Non solo. Durante l’isolamento, i trattenuti vengono ristretti in celle pollaio che ricevono luce solare per poche ore al giorno solo nel cortile ( con visuale oltretutto limitata da una tettoia), senza diritto di uscire né di usare un telefono; vengono utilizzati luoghi di trattenimento non ufficiali (le celle di sicurezza nel seminterrato), nemmeno dichiarati al Garante nazionale e scoperti casualmente da quest’ultimo in occasione della visita del 2018; in spregio al diritto alla libertà di comunicazione con l'esterno sancita dall'art. 14, comma 2 del Testo Unico sull'Immigrazione e dall'art. 20, comma 3, del Regolamento di attuazione, i trattenuti vengono privati del telefono cellulare, così perdendo anche l'accesso ad internet, principale strumento di comunicazione e di informazione.
Le telefonate possono essere effettuate solo verso l'esterno, a pagamento e con linea fissa, con la conseguenza che, in considerazione dei costi, è estremamente difficile mantenere contatti con i parenti all'estero; i trattenuti non possono ricevere, privati del proprio apparecchio cellulare, chiamate dall'esterno, avendo sempre l'amministrazione rifiutato di fornire le utenze dei telefoni installati nel centro; i trattenuti vengono costretti in moduli abitativi sovraffollati, con servizi igienici non separati dai luoghi di pernottamento e privi di porte; non sono presenti mediatori culturali di lingue e Paesi rappresentati nel Cpr.
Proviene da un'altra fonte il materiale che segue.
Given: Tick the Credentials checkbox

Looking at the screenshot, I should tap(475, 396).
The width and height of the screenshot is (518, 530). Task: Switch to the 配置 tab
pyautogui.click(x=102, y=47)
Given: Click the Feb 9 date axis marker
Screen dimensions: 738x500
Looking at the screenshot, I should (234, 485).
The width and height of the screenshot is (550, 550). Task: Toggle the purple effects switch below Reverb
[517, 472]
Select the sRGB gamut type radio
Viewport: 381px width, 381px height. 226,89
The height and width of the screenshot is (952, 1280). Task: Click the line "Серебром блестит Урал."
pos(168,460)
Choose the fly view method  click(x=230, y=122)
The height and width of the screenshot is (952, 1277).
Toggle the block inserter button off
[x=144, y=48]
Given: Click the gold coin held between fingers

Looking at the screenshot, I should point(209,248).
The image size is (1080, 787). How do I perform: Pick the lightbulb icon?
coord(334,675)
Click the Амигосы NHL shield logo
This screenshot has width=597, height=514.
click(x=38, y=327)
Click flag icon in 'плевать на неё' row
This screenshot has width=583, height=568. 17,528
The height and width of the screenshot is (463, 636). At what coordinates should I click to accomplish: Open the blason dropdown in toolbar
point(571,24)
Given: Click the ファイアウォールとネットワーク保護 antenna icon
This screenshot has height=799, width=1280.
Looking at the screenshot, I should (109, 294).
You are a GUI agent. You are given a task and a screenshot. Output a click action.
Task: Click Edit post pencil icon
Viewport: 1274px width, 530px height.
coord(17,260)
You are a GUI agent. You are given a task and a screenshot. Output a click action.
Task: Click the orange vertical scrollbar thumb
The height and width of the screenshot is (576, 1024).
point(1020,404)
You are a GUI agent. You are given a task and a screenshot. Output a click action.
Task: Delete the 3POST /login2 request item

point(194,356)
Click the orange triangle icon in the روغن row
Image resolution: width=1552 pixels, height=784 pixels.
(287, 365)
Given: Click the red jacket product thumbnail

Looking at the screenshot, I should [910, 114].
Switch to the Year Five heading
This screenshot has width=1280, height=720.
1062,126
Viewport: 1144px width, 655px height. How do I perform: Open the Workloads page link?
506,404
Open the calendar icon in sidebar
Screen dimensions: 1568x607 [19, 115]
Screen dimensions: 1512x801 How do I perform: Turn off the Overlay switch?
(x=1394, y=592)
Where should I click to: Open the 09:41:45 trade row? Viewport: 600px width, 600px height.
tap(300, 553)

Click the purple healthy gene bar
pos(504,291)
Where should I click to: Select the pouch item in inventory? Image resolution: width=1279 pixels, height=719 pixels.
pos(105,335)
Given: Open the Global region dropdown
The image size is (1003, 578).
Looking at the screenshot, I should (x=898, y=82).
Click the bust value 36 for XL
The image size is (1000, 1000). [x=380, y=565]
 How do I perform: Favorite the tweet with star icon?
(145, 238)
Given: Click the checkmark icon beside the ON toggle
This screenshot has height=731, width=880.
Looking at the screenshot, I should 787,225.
I Cpr sono luoghi di trattenimento del cittadino straniero in attesa di esecuzione di provvedimenti di espulsione. Quando non è possibile eseguire con immediatezza l'espulsione mediante accompagnamento alla frontiera o il respingimento, il questore dispone che il migrante sia trattenuto per il tempo strettamente necessario (massimo 90 giorni con una proroga di altri 30) presso il Cpr. In tali strutture il migrante deve essere trattenuto con modalità tali da assicurare la necessaria assistenza ed il pieno rispetto della sua dignità. Ed è ciò che manca, con le conseguenze tragiche che riempiono le pagine di cronaca della stampa locale.